───── PROVIDED MATERIAL

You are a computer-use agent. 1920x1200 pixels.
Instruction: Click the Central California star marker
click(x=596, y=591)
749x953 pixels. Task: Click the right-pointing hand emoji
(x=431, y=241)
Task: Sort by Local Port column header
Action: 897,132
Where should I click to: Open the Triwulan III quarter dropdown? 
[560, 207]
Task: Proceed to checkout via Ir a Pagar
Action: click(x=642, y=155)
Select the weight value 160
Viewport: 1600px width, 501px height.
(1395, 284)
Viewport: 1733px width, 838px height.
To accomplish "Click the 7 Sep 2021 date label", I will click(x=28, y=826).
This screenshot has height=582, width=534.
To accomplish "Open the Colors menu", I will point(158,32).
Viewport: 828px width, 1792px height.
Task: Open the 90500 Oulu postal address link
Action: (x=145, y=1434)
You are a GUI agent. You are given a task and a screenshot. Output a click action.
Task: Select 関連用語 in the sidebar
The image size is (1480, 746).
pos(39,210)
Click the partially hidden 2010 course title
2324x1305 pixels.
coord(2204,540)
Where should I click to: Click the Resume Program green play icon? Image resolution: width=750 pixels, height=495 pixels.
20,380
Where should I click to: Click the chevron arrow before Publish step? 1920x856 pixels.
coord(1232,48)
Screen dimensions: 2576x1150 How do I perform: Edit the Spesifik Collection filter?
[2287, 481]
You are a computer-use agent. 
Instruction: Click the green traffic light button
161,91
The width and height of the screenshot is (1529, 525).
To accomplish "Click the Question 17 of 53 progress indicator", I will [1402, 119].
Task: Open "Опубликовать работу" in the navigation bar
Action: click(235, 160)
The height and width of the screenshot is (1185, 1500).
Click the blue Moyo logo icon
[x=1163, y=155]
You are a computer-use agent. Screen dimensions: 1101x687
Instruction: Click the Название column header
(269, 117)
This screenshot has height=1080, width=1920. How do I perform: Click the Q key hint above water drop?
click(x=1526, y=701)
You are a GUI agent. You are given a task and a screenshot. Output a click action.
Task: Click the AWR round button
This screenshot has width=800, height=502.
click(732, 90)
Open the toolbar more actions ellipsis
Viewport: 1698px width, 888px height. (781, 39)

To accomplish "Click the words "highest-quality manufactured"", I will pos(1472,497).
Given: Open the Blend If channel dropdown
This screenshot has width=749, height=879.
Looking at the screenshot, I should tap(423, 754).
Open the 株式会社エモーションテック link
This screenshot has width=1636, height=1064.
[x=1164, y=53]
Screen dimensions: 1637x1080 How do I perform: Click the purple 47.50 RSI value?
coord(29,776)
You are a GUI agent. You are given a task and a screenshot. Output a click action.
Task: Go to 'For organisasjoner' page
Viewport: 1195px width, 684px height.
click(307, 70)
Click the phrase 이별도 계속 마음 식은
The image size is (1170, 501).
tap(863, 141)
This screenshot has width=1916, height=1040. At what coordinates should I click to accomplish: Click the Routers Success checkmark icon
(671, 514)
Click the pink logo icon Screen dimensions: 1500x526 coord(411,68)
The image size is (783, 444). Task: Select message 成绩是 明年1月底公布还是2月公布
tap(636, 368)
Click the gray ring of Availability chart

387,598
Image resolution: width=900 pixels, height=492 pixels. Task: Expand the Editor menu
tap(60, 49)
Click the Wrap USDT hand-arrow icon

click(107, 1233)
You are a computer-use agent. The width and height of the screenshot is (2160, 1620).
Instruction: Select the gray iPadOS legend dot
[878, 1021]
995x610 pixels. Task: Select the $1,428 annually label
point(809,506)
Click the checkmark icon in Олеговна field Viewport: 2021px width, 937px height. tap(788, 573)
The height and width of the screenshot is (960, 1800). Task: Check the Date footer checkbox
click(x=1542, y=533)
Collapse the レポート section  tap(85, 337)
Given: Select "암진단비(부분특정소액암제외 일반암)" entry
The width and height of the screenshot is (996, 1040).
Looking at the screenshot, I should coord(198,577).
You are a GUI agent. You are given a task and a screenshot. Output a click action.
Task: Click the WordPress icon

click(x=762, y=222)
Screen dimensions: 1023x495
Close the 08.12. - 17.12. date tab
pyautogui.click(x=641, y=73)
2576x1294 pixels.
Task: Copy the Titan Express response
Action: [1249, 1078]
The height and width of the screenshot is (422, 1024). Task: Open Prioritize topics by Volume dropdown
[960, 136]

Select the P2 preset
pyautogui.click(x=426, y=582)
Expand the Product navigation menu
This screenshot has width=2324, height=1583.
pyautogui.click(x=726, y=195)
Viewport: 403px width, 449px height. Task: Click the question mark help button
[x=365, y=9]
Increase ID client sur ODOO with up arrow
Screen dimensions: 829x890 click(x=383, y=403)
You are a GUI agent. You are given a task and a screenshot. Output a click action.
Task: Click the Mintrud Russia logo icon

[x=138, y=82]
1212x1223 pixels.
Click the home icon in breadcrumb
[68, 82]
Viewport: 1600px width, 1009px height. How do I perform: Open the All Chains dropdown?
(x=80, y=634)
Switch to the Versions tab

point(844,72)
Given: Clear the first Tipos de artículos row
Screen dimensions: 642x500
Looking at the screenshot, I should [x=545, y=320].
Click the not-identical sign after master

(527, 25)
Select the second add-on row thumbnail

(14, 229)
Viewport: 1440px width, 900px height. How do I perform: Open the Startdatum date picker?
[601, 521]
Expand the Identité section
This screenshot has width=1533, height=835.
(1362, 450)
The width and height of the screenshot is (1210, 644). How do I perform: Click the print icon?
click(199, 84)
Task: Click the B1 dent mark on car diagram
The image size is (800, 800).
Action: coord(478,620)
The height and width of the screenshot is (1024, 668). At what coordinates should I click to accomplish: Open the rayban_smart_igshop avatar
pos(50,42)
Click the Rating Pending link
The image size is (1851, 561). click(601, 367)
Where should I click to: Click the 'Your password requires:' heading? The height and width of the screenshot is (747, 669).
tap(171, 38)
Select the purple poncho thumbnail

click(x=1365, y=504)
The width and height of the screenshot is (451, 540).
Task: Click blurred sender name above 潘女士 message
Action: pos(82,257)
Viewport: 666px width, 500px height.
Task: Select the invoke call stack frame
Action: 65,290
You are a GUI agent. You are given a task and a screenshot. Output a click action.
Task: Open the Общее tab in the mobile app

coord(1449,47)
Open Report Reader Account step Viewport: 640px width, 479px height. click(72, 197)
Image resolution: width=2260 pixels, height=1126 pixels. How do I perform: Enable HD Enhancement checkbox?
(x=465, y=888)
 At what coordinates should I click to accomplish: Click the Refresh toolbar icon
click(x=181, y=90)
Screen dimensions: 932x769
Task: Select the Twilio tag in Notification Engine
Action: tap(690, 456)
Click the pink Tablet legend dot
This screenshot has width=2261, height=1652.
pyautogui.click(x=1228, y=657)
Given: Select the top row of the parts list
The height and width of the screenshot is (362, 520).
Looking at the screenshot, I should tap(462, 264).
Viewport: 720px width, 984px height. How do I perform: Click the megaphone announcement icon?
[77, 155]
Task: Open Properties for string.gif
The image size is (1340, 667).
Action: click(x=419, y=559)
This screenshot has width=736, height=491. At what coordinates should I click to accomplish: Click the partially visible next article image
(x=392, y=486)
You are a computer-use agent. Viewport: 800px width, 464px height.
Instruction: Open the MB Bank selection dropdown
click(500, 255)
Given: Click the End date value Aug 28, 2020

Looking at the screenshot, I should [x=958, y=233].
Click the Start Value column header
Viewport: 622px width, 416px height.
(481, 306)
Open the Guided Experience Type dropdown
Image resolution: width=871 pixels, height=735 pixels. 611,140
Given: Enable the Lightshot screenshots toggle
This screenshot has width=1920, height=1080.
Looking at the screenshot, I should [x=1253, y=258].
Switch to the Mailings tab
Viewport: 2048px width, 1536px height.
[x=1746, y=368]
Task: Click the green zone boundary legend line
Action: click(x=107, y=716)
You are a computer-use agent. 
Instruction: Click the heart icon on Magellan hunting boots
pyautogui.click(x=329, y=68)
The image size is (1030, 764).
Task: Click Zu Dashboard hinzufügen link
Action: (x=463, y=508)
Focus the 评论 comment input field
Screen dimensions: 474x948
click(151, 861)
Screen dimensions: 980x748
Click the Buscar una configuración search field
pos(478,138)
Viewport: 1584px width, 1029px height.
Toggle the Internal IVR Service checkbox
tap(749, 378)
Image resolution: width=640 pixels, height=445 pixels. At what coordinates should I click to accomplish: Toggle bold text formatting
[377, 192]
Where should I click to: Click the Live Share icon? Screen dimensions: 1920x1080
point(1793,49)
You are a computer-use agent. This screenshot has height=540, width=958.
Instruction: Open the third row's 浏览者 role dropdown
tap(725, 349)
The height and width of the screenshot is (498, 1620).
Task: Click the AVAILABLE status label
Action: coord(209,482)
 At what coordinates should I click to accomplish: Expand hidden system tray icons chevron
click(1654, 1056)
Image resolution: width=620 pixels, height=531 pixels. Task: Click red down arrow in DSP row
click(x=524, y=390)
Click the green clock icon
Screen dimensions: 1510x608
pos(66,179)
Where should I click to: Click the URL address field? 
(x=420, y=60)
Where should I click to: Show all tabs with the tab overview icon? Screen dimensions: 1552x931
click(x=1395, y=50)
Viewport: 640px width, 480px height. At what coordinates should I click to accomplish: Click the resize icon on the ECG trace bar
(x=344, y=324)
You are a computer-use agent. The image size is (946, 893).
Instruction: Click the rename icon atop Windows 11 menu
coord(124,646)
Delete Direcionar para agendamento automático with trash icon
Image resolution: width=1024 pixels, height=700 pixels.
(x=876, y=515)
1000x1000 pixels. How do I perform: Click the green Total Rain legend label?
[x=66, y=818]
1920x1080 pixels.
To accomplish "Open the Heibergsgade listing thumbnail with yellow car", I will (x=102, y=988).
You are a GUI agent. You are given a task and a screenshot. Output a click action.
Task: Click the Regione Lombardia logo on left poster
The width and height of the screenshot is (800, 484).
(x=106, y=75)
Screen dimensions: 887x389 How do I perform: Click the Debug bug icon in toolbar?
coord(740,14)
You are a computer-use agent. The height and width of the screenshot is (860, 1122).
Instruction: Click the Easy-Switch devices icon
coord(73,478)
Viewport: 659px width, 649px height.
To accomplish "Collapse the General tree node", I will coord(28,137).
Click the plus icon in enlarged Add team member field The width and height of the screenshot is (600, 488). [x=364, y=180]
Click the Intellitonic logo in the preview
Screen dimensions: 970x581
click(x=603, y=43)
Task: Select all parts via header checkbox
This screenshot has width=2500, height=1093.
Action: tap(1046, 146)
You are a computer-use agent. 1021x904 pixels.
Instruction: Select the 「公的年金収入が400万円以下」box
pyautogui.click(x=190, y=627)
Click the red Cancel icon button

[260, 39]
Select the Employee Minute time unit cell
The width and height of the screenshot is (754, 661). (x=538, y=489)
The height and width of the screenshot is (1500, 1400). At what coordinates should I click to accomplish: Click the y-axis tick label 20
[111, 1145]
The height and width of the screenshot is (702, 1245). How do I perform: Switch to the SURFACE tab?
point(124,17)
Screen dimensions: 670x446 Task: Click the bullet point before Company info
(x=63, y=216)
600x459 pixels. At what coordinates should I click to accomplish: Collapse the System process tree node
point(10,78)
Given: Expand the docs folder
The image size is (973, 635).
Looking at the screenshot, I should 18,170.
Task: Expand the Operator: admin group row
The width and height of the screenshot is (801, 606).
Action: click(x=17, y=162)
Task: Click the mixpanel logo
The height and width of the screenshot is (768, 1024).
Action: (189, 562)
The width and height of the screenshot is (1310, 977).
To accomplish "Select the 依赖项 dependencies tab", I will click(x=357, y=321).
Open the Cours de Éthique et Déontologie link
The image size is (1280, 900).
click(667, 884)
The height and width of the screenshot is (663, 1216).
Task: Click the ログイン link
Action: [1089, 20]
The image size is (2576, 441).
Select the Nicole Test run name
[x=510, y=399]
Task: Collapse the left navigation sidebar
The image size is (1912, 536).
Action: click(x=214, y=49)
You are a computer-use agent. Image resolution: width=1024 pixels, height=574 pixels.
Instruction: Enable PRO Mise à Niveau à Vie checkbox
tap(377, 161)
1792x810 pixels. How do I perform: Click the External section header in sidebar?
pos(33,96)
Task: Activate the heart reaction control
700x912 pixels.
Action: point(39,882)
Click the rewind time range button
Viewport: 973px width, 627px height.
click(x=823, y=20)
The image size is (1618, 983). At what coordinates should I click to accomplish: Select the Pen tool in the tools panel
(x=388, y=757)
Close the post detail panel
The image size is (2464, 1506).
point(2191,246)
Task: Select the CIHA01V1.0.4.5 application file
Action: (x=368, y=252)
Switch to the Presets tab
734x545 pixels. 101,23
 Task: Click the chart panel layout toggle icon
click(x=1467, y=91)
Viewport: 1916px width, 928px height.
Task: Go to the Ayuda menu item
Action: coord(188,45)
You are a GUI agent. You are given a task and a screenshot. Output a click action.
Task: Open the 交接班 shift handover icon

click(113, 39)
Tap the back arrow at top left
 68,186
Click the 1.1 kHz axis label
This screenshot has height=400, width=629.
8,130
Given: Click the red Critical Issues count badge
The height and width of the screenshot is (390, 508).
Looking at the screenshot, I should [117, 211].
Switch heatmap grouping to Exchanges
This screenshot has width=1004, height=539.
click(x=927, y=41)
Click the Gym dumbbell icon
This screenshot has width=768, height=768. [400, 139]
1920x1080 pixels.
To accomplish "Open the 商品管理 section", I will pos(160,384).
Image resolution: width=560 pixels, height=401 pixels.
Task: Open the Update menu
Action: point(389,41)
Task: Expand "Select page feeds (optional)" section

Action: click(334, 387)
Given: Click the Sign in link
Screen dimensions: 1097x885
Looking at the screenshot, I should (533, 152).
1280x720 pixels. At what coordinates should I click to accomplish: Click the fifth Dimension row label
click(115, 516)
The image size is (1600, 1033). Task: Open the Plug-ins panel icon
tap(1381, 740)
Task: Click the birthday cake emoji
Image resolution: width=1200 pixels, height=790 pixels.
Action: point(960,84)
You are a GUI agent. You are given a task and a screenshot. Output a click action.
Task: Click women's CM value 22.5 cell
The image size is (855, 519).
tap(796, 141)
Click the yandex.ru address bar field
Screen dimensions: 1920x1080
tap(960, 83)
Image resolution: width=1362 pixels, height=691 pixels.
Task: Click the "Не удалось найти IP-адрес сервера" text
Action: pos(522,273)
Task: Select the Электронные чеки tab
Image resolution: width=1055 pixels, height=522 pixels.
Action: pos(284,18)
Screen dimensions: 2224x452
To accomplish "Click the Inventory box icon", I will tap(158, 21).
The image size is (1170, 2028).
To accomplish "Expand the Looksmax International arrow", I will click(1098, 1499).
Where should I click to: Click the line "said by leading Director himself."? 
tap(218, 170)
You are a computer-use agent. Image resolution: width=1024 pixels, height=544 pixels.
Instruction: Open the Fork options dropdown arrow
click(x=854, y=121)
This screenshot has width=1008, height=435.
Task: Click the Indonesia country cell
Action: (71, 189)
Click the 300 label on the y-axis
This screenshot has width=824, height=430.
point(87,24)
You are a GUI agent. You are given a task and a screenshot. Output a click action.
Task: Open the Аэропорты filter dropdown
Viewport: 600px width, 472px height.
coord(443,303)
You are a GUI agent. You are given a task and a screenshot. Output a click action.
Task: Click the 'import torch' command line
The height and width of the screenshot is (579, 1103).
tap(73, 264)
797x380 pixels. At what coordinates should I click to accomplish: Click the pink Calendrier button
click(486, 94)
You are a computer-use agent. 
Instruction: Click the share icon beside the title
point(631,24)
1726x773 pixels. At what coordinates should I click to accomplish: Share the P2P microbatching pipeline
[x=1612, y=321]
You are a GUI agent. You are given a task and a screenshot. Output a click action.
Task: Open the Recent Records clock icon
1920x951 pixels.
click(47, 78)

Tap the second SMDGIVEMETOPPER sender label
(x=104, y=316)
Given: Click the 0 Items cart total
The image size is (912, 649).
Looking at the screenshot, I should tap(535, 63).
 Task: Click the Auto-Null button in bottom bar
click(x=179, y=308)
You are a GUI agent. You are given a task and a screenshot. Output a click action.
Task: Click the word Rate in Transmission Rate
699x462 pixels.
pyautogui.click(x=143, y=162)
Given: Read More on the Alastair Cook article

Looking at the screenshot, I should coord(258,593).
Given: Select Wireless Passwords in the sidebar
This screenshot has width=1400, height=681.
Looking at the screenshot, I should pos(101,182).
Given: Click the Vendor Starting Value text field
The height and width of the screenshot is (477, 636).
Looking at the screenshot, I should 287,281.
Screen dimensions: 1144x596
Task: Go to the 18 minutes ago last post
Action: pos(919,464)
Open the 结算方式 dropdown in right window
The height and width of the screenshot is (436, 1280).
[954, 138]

──────────

> [WORK TO BE COMPLETED]: Convert the material from the line containing "Given: Click the End date value Aug 28, 2020" through the line containing "Action: click(x=107, y=716)" into a Markdown table with the columns Row and Line, numbering each row and omitting blank lines.

> [RESPONSE]:
| Row | Line |
|---|---|
| 1 | Given: Click the End date value Aug 28, 2020 |
| 2 | Looking at the screenshot, I should [x=958, y=233]. |
| 3 | Click the Start Value column header |
| 4 | Viewport: 622px width, 416px height. |
| 5 | (481, 306) |
| 6 | Open the Guided Experience Type dropdown |
| 7 | Image resolution: width=871 pixels, height=735 pixels. 611,140 |
| 8 | Given: Enable the Lightshot screenshots toggle |
| 9 | This screenshot has width=1920, height=1080. |
| 10 | Looking at the screenshot, I should [x=1253, y=258]. |
| 11 | Switch to the Mailings tab |
| 12 | Viewport: 2048px width, 1536px height. |
| 13 | [x=1746, y=368] |
| 14 | Task: Click the green zone boundary legend line |
| 15 | Action: click(x=107, y=716) |